On conjectures by Csordas, Charalambides and Waleffe

TL;DR

This paper proves new interlacing properties of zeros for special polynomials derived from Jacobi polynomials, extending previous results and confirming conjectures within broader parameter ranges.

Contribution

It establishes new interlacing results for polynomials from Jacobi polynomials, broadening the known parameter ranges and confirming conjectures.

Findings

Interlacing of polynomials from $P_n$ and $P_{n-1}$ holds in wider parameter ranges.
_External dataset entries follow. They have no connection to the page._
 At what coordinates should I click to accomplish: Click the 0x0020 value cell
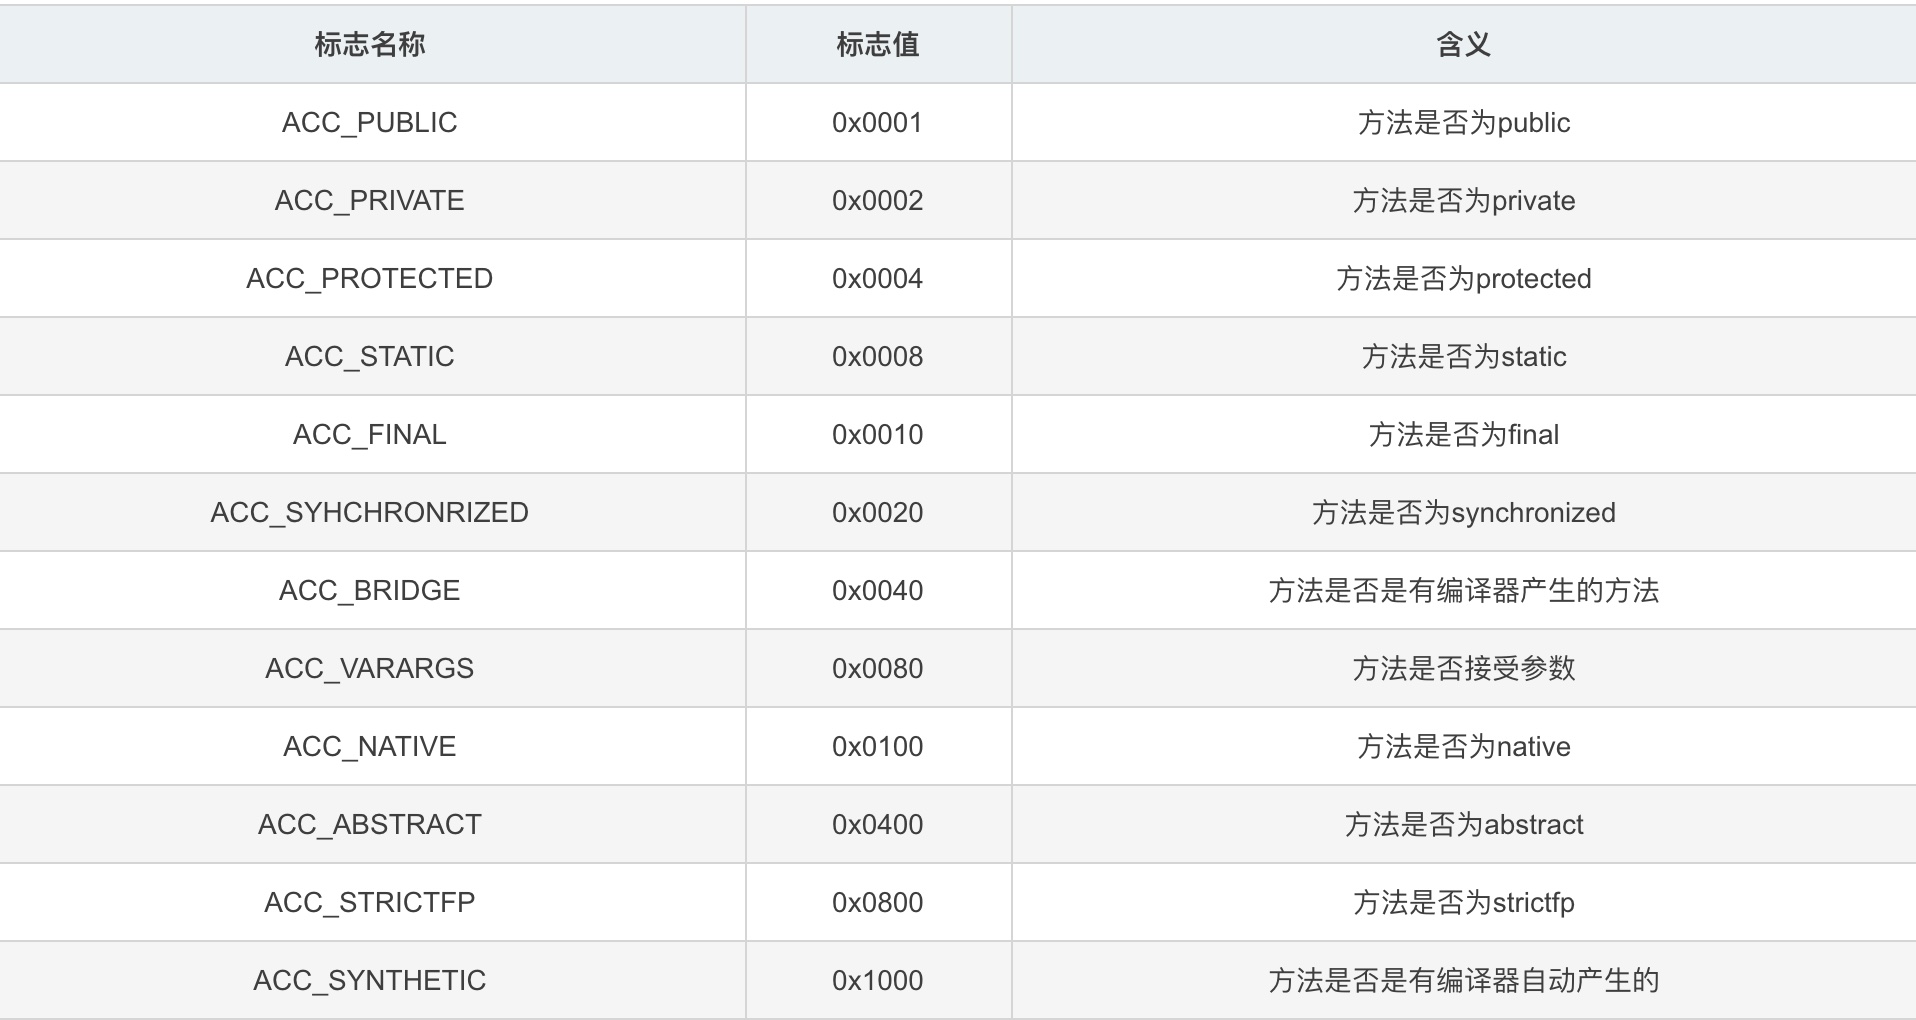[878, 512]
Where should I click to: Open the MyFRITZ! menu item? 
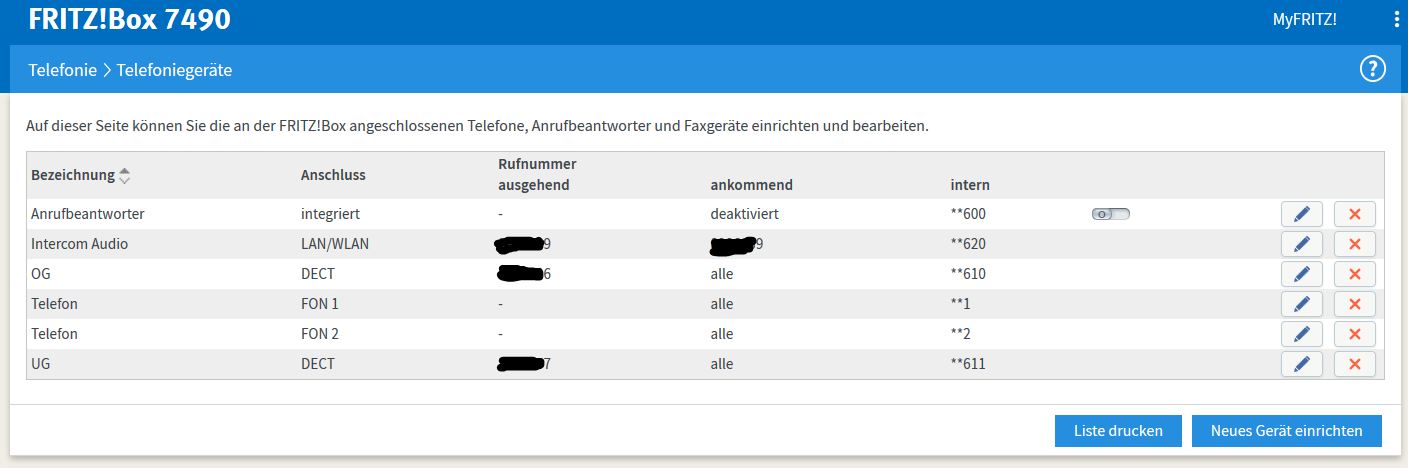coord(1304,20)
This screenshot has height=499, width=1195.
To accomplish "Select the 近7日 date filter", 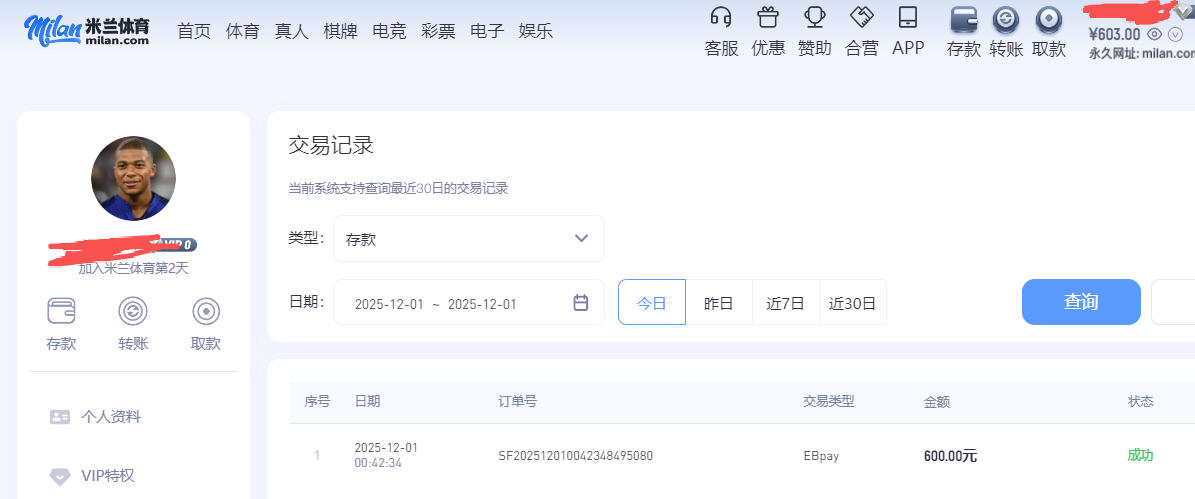I will [x=785, y=303].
Interlacing between polynomials from $P_n$ and $P_{n-2}$ is also confirmed.

Results extend previous conjectures and provide new insights into polynomial zero distributions.

Abstract

In the present note we obtain new results on two conjectures by Csordas et al. regarding the interlacing property of zeros of special polynomials. These polynomials came from the Jacobi tau methods for the Sturm-Liouville eigenvalue problem. Their coefficients are the successive even derivatives of the Jacobi polynomials $P_n(x;\alpha,\beta)$ evaluated at the point one. The first conjecture states that the polynomials constructed from $P_n(x;\alpha,\beta)$ and $P_{n-1}(x;\alpha,\beta)$ are interlacing when $-1<\alpha<1$ and $-1<\beta$. We prove it in a range of parameters wider than that given earlier by Charalambides and Waleffe. We also show that within narrower bounds another conjecture holds. It asserts that the polynomials constructed from $P_n(x;\alpha,\beta)$ and $P_{n-2}(x;\alpha,\beta)$ are also interlacing.